---------- THE DATA ----------

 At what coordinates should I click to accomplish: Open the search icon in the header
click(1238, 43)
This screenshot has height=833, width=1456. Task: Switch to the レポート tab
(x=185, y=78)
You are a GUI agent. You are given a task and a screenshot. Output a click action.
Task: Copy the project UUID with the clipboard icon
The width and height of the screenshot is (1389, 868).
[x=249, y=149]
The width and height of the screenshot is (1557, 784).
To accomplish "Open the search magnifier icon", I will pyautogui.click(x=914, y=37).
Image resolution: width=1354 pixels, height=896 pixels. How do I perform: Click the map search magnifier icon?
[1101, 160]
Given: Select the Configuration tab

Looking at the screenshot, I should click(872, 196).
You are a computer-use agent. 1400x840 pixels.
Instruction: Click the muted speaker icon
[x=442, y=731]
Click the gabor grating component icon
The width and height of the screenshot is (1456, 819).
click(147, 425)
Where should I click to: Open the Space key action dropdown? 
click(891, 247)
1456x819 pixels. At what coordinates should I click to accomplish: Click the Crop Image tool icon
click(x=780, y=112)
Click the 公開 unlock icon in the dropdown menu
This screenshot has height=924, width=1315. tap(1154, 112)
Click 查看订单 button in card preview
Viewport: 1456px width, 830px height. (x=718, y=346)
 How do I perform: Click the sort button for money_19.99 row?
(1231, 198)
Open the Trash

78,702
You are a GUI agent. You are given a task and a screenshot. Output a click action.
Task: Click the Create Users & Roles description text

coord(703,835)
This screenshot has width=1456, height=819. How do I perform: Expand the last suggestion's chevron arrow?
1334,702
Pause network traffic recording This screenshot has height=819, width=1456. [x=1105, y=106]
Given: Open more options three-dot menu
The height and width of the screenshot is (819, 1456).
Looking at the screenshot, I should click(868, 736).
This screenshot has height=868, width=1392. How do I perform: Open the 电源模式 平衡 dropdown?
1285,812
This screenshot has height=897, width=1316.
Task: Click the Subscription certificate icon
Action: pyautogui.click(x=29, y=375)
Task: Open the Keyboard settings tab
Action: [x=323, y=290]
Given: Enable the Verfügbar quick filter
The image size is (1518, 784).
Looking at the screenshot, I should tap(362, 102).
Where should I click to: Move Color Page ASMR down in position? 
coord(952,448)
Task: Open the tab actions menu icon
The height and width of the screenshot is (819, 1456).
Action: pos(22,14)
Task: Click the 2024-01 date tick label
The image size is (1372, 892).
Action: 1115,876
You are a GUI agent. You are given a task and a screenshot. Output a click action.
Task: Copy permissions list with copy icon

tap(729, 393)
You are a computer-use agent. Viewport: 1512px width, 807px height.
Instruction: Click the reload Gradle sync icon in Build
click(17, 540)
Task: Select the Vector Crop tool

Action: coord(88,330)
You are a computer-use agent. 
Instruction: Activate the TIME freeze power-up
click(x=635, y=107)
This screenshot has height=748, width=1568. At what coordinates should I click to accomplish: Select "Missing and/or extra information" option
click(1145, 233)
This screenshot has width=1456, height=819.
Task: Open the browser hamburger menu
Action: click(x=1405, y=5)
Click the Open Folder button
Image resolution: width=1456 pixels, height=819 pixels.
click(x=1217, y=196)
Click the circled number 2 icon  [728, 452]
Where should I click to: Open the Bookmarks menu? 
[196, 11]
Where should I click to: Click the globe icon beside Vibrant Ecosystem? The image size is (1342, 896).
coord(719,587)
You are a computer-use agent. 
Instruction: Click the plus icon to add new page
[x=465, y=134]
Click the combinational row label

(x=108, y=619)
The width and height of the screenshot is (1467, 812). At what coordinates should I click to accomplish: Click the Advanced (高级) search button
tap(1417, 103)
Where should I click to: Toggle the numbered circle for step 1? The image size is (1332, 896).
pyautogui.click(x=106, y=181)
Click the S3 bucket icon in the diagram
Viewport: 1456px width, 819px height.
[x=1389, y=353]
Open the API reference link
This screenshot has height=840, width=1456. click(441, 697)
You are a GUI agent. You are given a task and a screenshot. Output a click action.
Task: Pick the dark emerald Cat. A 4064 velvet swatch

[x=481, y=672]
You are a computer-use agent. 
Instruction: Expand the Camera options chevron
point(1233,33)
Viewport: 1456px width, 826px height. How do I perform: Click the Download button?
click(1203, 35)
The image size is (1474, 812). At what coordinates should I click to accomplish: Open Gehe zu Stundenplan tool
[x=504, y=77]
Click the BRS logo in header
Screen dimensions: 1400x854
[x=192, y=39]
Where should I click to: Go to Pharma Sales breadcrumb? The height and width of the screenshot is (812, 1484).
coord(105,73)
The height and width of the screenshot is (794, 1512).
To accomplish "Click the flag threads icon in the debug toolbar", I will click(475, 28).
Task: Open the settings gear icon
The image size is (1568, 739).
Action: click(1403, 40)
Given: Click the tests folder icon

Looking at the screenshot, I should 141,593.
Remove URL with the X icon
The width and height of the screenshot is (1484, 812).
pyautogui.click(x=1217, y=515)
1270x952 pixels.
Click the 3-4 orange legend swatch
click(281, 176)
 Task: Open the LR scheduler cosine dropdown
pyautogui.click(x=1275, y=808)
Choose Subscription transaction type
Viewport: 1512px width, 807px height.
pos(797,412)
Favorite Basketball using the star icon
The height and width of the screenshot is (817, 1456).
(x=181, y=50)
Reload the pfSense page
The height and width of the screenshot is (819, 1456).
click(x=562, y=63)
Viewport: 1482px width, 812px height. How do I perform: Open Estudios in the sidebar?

----------

ASSIGNED TASK » Only lines with the word "will" count here; copy every one from the records.

EXERCISE SOLUTION »
To accomplish "Open the search magnifier icon", I will pyautogui.click(x=914, y=37).
To accomplish "Click the flag threads icon in the debug toolbar", I will click(475, 28).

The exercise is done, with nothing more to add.